Gartner’s AI-Native Development Platform trend forecasts an ecosystem where small, nimble teams, and even non-technical domain experts, can create applications.

But market data shows a massive bottleneck. The 2025 State of the API Report from Postman reveals 89% of developers use AI, but only 24% are designing their APIs to be used by AI agents.

The leaders will be those who adopt an “API-first” strategy, creating the building blocks that AI agents can easily consume.

“APIs have evolved from technical enablers to strategic revenue generators with businesses using diverse monetization models based on usage, access and value,” John Musser, senior director of engineering at Ford Pro, told ISMG. According to the Postman report, the ROI is already compelling: 65% of organizations now generate revenue from their APIs, and nearly half are increasing investment.

This trend pairs directly with physical AI. As AI becomes the developer, its creations are moving into the real world as robots, drones and smart equipment that can “sense, decide and act.”

The New Risk: Sovereignty, Security and Supply Chains

The back half of Gartner’s report is a sober reminder of the price of admission.

First is geopatriation.
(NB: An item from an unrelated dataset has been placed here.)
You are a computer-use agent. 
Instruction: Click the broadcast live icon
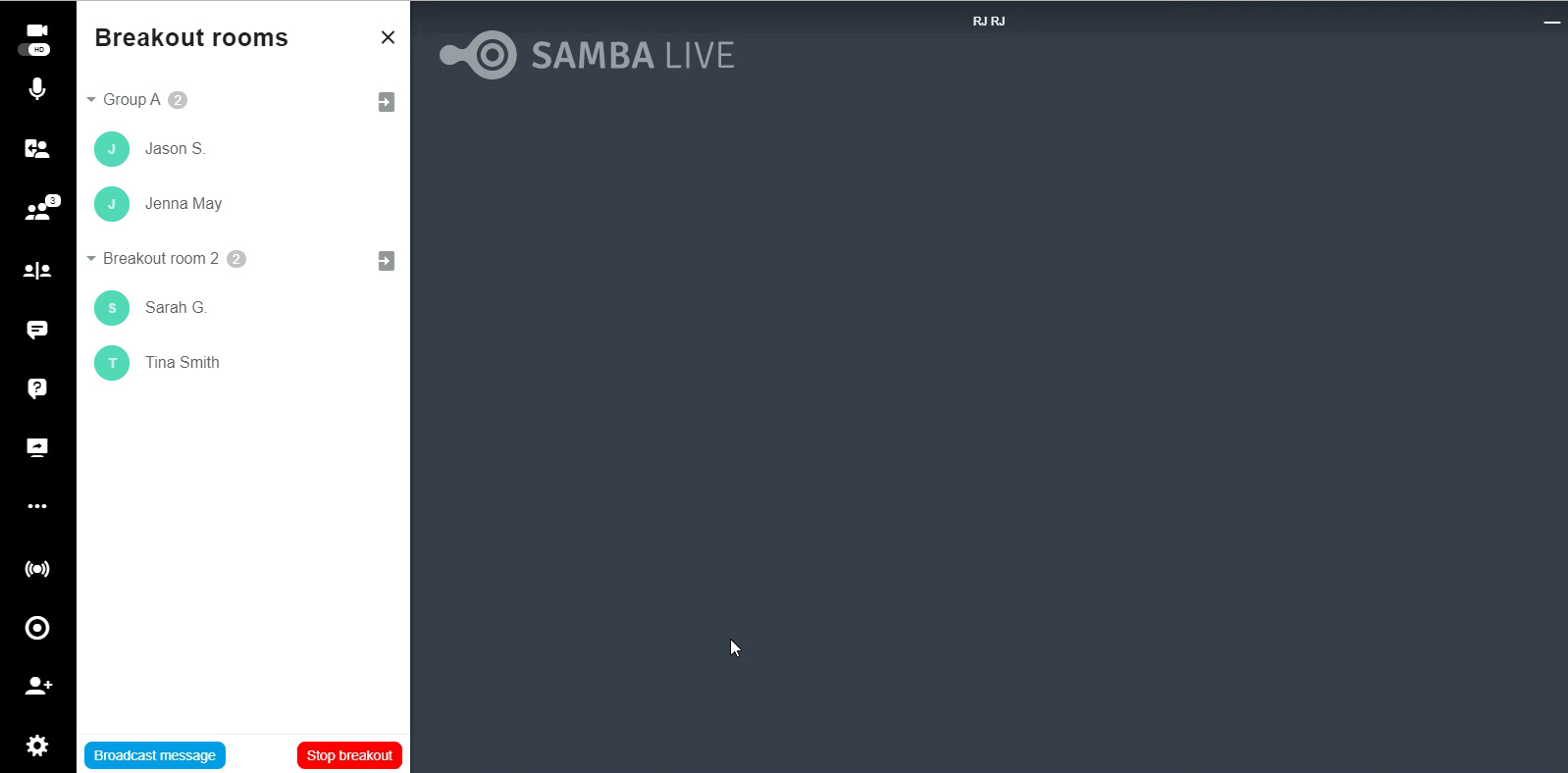tap(37, 569)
This is the C-suite-level trend of yanking critical data and apps out of global public clouds and moving them to local or “sovereign” clouds. Driven by regulations like Europe’s GDPR and fears over the US CLOUD Act, this market is exploding. Second, the security model is flipping. Gartner’s Preemptive Cybersecurity trend predicts a massive shift, forecasting that 50% of IT security spending will move from “detection and response” to “proactive protection” by 2030, up from less than 5% in 2024. Real-world use cases are backing this up, with one Telefónica Tech implementation showing a 72% reduction in phishing incidents over six months by neutralizing threats before they execute.

At the same time, the Digital Provenance trend – verifying the origin and integrity of data, code and media – will emerge as a compliance essential, not a nice-to-have. Gartner warns that by 2029, firms that neglect provenance could face “sanction risks potentially running into billions.”

What Enterprises Can Learn From Gartner’s Playbook

  • AI without ROI is just R&D. Enterprises must measure outcomes, not enthusiasm.

  • Governance is strategy. From multiagent systems to digital provenance, control and trust are as vital as innovation.

  • Data is king. Hyperconnected architectures demand clean, shared, compliant data foundations.

  • Speed ≠ readiness. The fastest adopters may not be the most successful if the organization isn’t culturally or operationally aligned.